Tonight, Sonic CD is released to the world, based on the very same demonstration we saw back in 2009, which I suppose brings us to the actual “review" portion of this review. Sonic CD plays like every other Sonic game in that you run from the start to the finish, collecting rings, and fighting bosses every few levels. One radical addition to Sonic CD is the addition of the “Past" and “Future" system. Running past either a “Past" or “Future" sign sends Sonic time traveling to a slightly different version of the level. Initially, the future will be a “bad" future, overrun by robots. However, if you go into the past first, and destroy the robot generator, you’ll be able to enjoy the “good" future which significantly fewer enemies. Alternatively, you can just ignore time traveling all together, although I believe (If my memory serves me.) getting the best ending requires unlocking every “good" future.



In a word, Sonic CD is incredible. It redefines what gamers can expect out of retro iOS ports, while simultaneously making all of Sega’s existing ports look absolutely horrid in comparison. The on-screen controls work great, the game performs even better than the original, and they’ve included not only the Japanese soundtrack, but also the American one. (Note: It defaults to the Japanese soundtrack, so if you’re wondering where the familiar “Sonic Boom" song is, you’ll need to toggle it in the options.) It’s even Universal. I can’t think of a single thing that’s missing or lacking in any way, in fact, they’ve even added Tails, who wasn’t even present in the original.

I’m not sure what else to say.
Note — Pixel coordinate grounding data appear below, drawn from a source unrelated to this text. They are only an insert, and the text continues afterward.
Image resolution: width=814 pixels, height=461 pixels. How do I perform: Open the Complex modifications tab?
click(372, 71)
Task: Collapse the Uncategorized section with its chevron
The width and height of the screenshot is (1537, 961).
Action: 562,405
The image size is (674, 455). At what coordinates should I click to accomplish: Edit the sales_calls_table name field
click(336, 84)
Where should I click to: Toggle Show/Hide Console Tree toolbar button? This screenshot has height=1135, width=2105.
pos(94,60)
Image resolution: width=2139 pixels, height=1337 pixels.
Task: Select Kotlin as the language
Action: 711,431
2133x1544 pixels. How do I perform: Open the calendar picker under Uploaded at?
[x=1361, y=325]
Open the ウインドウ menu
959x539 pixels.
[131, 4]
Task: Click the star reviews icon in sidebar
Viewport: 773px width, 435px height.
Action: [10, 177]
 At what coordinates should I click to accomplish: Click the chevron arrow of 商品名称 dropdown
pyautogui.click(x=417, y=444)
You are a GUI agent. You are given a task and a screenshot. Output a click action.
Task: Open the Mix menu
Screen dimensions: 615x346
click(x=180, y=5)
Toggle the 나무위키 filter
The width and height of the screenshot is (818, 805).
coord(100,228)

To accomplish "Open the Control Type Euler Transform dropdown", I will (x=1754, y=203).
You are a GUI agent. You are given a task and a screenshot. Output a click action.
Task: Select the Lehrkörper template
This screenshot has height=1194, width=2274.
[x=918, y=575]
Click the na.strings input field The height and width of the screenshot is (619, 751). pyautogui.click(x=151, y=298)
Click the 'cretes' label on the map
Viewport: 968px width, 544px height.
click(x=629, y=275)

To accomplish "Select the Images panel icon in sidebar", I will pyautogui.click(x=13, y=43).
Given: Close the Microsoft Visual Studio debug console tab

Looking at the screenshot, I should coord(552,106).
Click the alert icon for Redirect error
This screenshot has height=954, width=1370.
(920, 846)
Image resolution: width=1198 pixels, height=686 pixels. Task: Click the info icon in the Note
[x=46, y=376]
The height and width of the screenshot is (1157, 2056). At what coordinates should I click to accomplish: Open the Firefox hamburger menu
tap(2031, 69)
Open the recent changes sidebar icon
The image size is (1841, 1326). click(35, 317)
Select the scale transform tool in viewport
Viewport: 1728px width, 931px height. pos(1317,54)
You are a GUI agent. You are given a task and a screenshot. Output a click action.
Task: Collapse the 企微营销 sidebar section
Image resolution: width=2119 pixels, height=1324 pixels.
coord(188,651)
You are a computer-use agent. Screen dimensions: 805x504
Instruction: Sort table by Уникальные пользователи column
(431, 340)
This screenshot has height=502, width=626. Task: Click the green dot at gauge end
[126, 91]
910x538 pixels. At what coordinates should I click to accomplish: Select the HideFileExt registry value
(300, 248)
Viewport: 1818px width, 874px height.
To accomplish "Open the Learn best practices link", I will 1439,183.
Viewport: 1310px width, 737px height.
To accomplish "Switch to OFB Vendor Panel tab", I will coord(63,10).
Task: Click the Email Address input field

Here we have the best installment of one of the greatest gaming franchises, which received both flawless review scores and game of the year awards when it was originally released ported with complete perfection to iOS. This is a game you flat out need to buy if you even vaguely consider yourself an iOS gamer. Not only because it’s such an impeccable port of an important piece of gaming history, but because we need to vote with our wallets to tell Sega (and anyone else who might be watching) that this is the quality we demand out of retro games brought to the App Store.

International App Store Link: Sonic CD, $1.99

Note: Sonic CD will be available in the USA at 11:00 PM Eastern, it should be available everywhere else in the world right now though.